On Sunday former US national security advisor and Iran expert Dr. Gary Sick wrote the following about U.S. government leaks to news outlets ahead of expected renewed talks between the P5+1 this month. PBS Frontline’s Tehran Bureau included his commnetary in their “Media Watch” yesterday:

“If it’s Sunday,” Columbia University scholar Gary Sick wrote in an email to Gulf 2000, a listserv he moderates, “it must be time for major U.S. government ‘leaks’ (really planted stories) about Iran. Positioning and spinning is particularly important with negotiations possibly ready to start.”

He continued,

The official feed to The New York Times is in the article by David E. Sanger and Steven Erlanger outlining U.S. demands in the opening round.
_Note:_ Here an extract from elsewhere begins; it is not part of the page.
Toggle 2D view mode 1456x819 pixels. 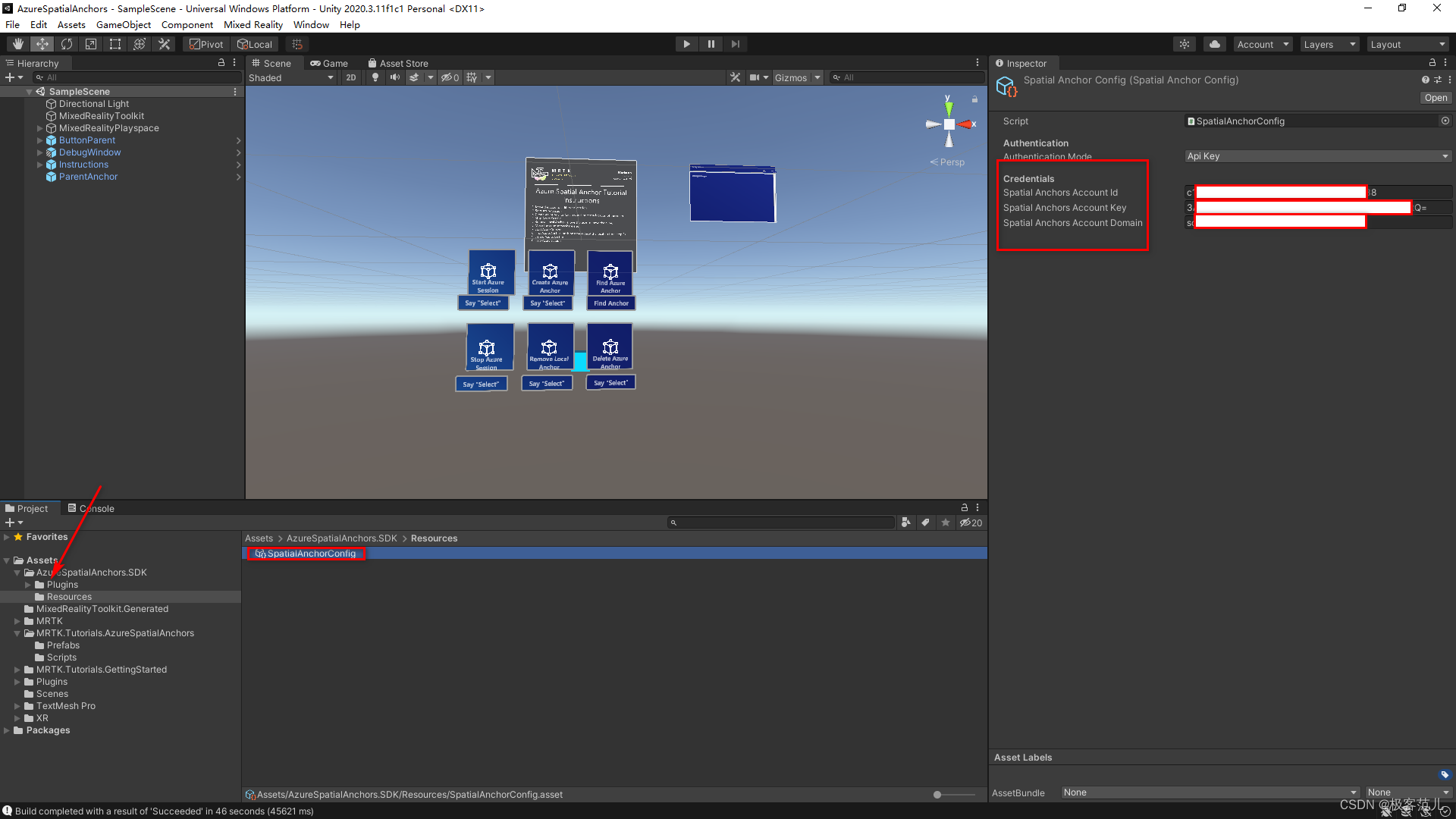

They look very much like the proposed demands outlined by Israeli officials and Dennis Ross last week, viz. closing (and eventually dismantling) Fordow, and halting all production of and removing all 20 percent enriched uranium. The official going-in position seems to be a halt to all enrichment, but there is an ambiguous suggestion that a compromise outcome would be some level of enrichment with stringent monitoring and inspections.The leak to the Washington Post had a different theme. It suggests that U.S. intelligence — primarily drones and intercepts — is now so good that we can have considerable confidence that Iran is not now building a nuclear weapon and that we would know if and when Iran changed course and decided to race for a bomb. This complements the Times article by indicating that the United States is going into negotiations with a much better understanding of internal Iranian policy than we ever had on Iraq. “Trust us,” seems to to be the underlying message.What is missing from both stories is any indication of what Iran might expect to receive for its cooperation. The threat of crippling sanctions is mentioned in the event that Iran fails to toe the line, but there is no consideration of how sanctions might change if there was actual movement toward an agreement. The strategy is all threat and no concession. That is entirely consistent with U.S. strategy since at least the days of Bill Clinton.

Part of the negative tone in The New York Times may be the result of its good-cop-bad-cop approach to Iran reporting. Will we have a report from the alternative team on Monday giving a more nuanced and balanced interpretation of the same evidence? We’ll just have to wait and see.

Incidentally, neither The Times nor The Post, despite their varying degrees of focus on the intelligence picture, even hinted at assassinations or cyber warfare in Iran, let alone the Sy Hersh report about secret U.S. training of Iranian Mojahedin Khalgh operatives for operations inside Iran. Some things, it seems, are better off not said.